Hz. Peygambere gelerek, bir suç işlediğini ve cezasının verilmesini isteyen sahabiye müeyyide uygulanırken.. Suç işlediğini itiraf eden kişiye, gereksiz yere hakaret eden bir başka sahabiye, Hz. Peygamber; “Onu tahkir etmeyiniz.. O öyle bir tevbe etti ki, bu tevbe ümmete taksim edilse onlara yeterdi!” buyurmamış mıdır?

Zekeriya Altunok da..

Bildiklerini öylesine samimiyetle anlatmış ki.. Devlet, ona ceza verilmesine gerek olmadığına hükmetmiş..

Ve peygamber ismi verilen o polis, öyle samimi imiş ki, yakınlarının beyanına göre, gerçekten arzuladığı şehadete ulaşmış..
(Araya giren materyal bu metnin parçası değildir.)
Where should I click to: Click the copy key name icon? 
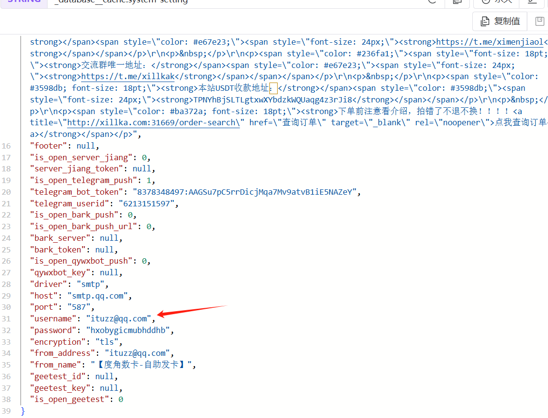tap(457, 1)
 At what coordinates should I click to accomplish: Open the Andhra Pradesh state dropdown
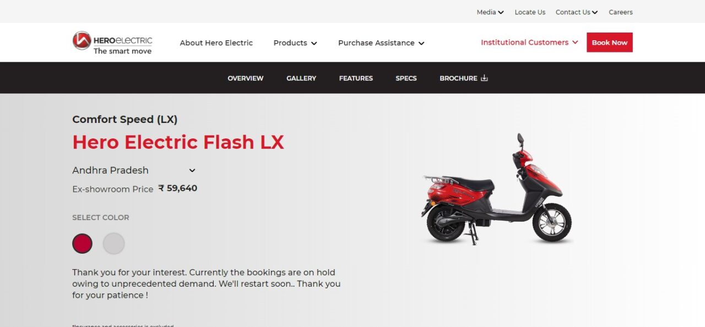[x=134, y=170]
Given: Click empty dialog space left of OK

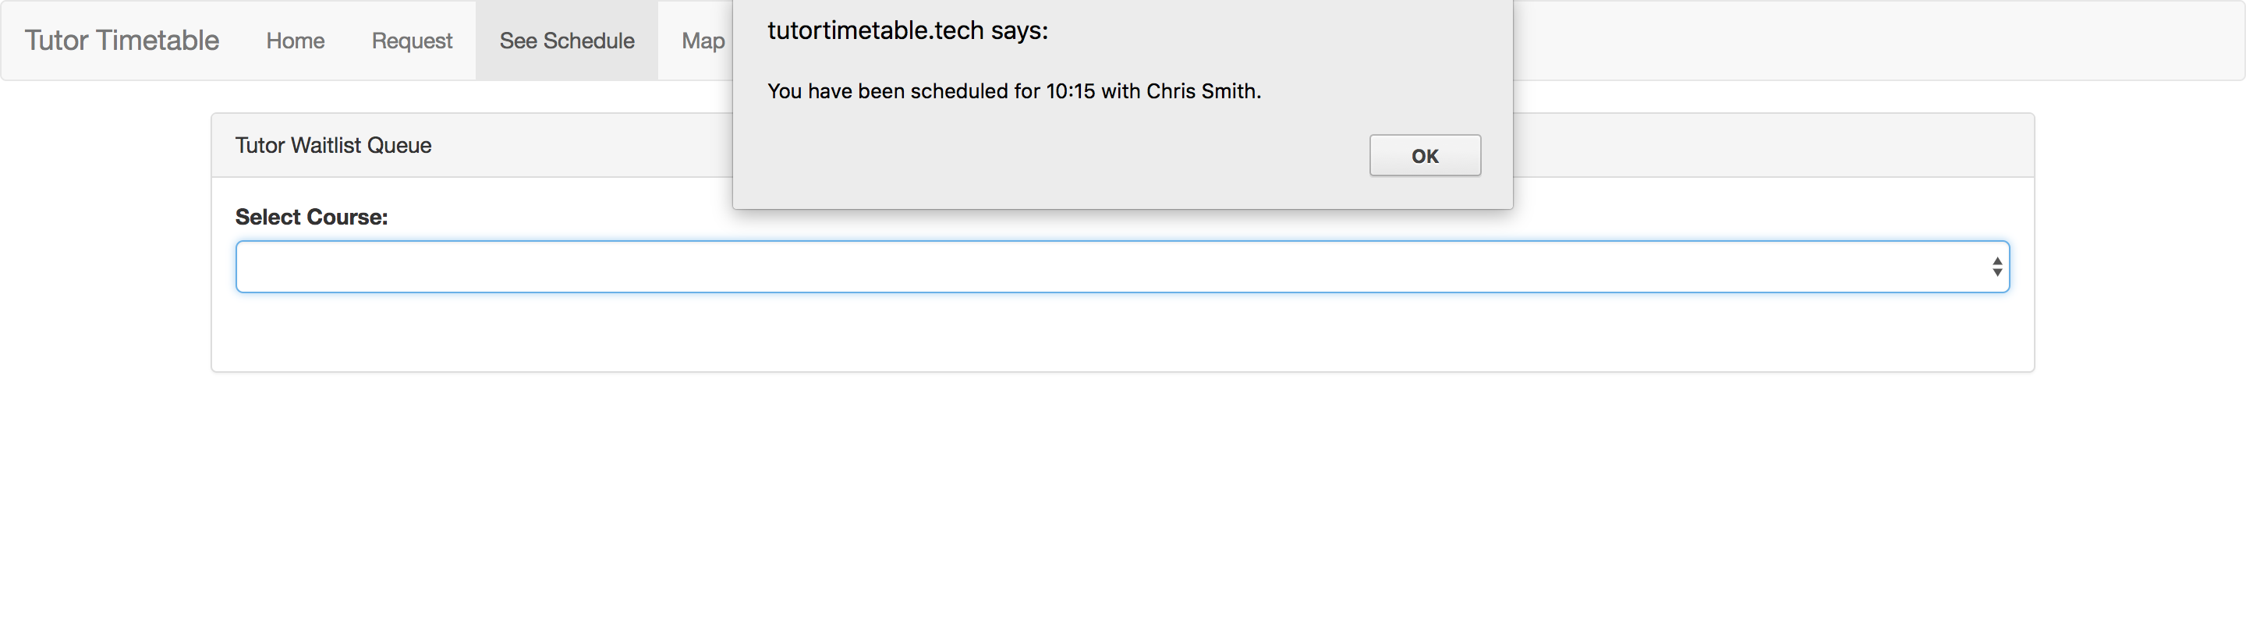Looking at the screenshot, I should pos(1046,157).
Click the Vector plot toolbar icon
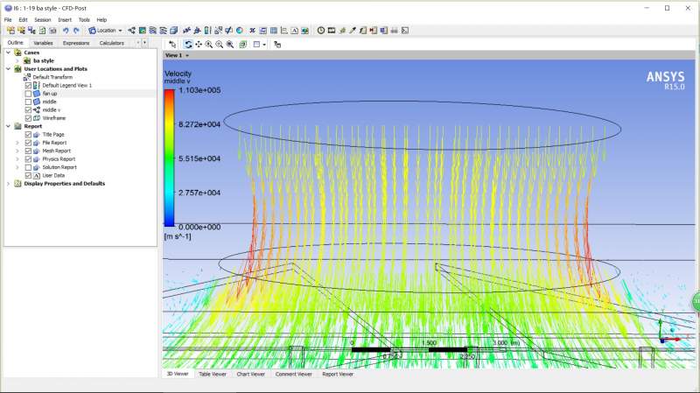 pos(131,31)
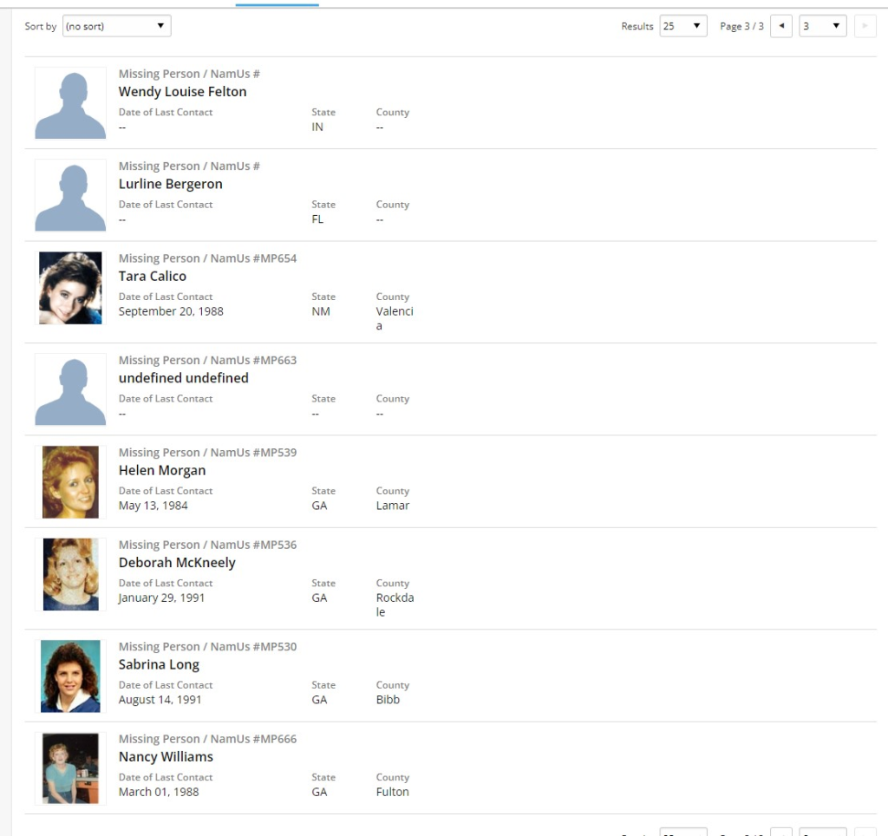This screenshot has width=888, height=836.
Task: Open the Nancy Williams case MP666
Action: 166,757
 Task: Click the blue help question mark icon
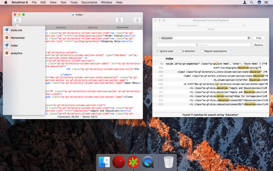click(231, 51)
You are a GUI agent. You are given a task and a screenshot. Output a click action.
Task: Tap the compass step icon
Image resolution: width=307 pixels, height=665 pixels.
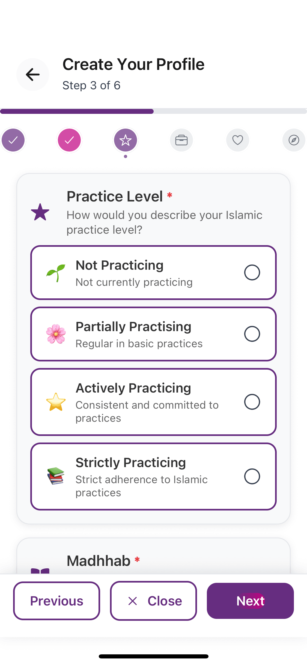[x=294, y=140]
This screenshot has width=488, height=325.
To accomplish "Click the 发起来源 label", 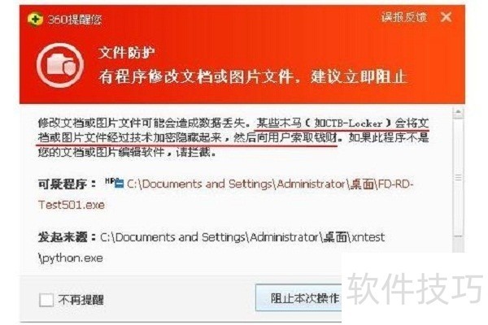I will 68,237.
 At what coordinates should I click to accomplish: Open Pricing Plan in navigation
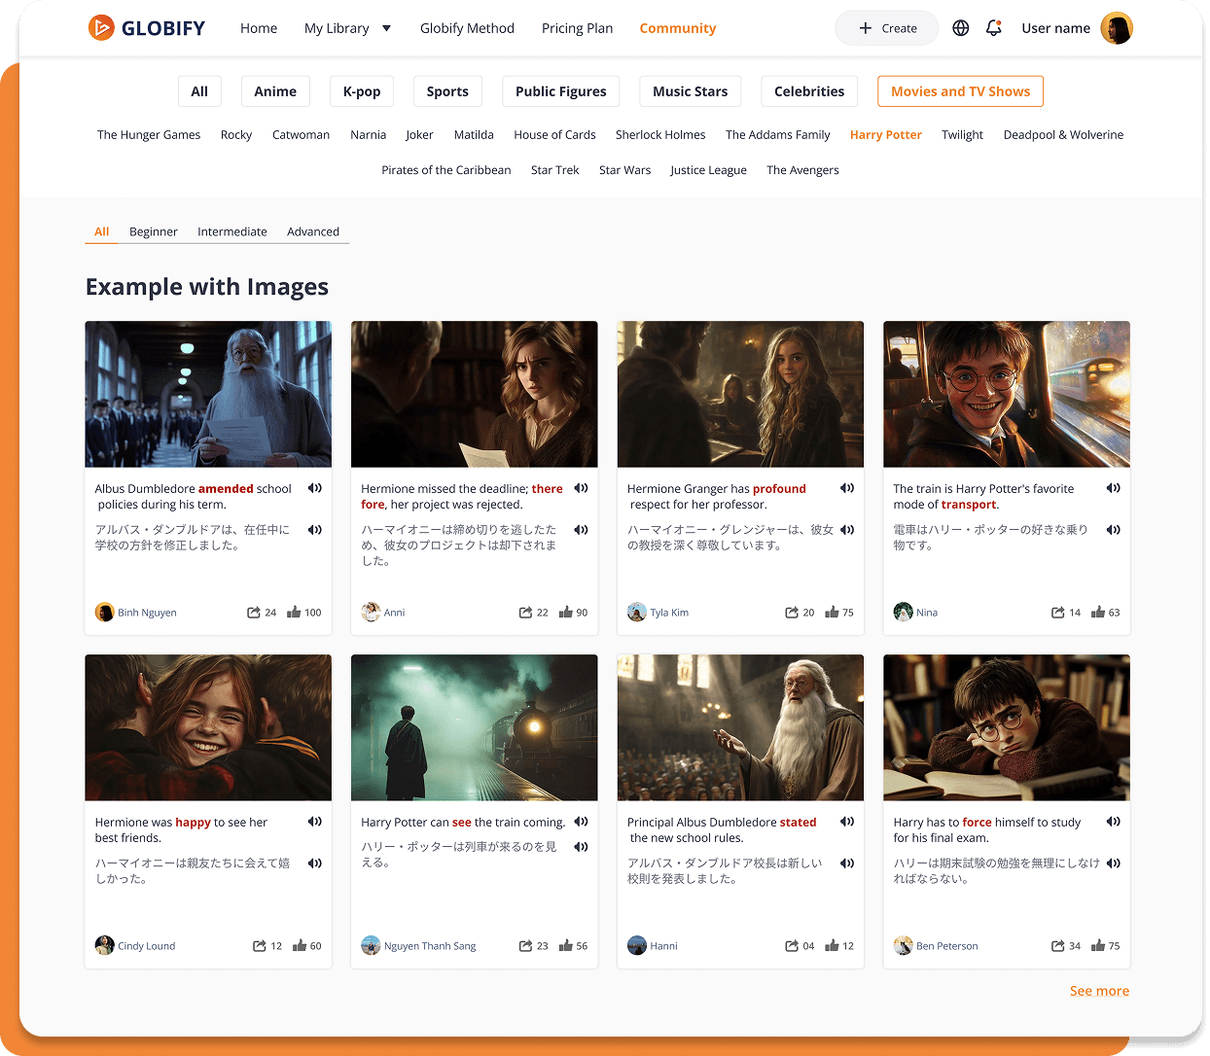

Bu dakikadan sonra.. Zekeriya Altunok üzerinden, bugün dahi Pensilvanya’dan emir alan FETÖ’cü hainleri aklamaya çalışan sırtlanlara hitabımız şu:

Dağılın.. Size bu yiğitten, bu şehidden, tek dilim ekmek çıkmaz..

Devlete de bir çağrımız var:

O samimi beyanları sonrasında ceza verilmeyen.. Bildiklerini anlattığı halde, cezaevinde bir süre kalmış olan.. Ama devletine asla küsmeyip, askere gidip, şehadet arzulayan Zekeriya Altunok’a sahip çıkılsın. Maddi, manevi tüm hakları ailesine tanınsın. Okullara o şehidin ismi verilsin.. Caddelere, parklara o yiğidin adı konulsun.. Çocukları, en güzel okullarda devlet imkanları ile okutulsun.. 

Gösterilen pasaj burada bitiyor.